**GIVEN DATA**

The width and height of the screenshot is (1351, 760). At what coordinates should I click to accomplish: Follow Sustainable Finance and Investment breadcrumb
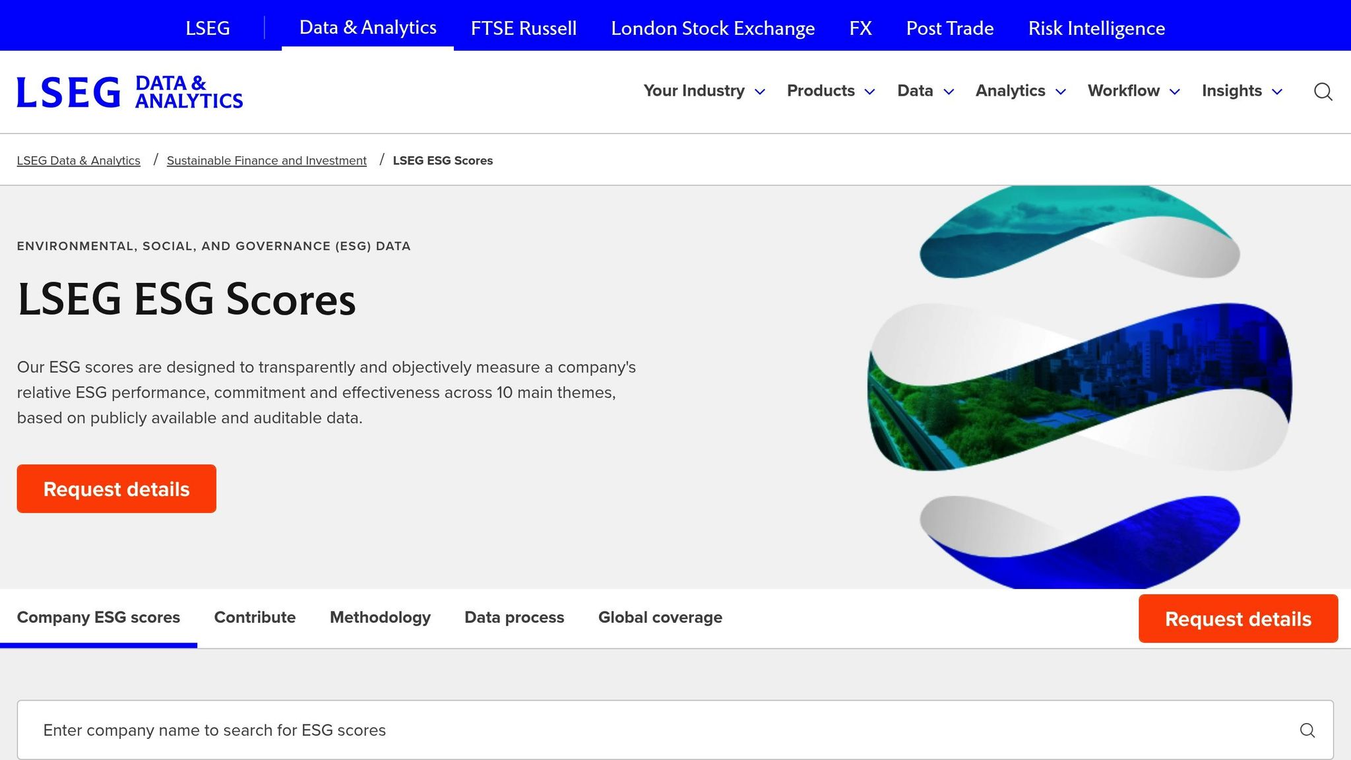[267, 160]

--

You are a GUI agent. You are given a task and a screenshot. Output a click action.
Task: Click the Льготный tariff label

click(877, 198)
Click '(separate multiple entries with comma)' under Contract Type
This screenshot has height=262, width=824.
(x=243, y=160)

**WHAT YOU NEED TO DO**
Reproduce the entries from the line containing "You are a GUI" through the line containing "(x=243, y=160)", keeping every character unchanged.

**SOLUTION**
You are a GUI agent. You are given a task and a screenshot. Output a click action.
Task: Click the Льготный tariff label

click(877, 198)
Click '(separate multiple entries with comma)' under Contract Type
This screenshot has height=262, width=824.
(x=243, y=160)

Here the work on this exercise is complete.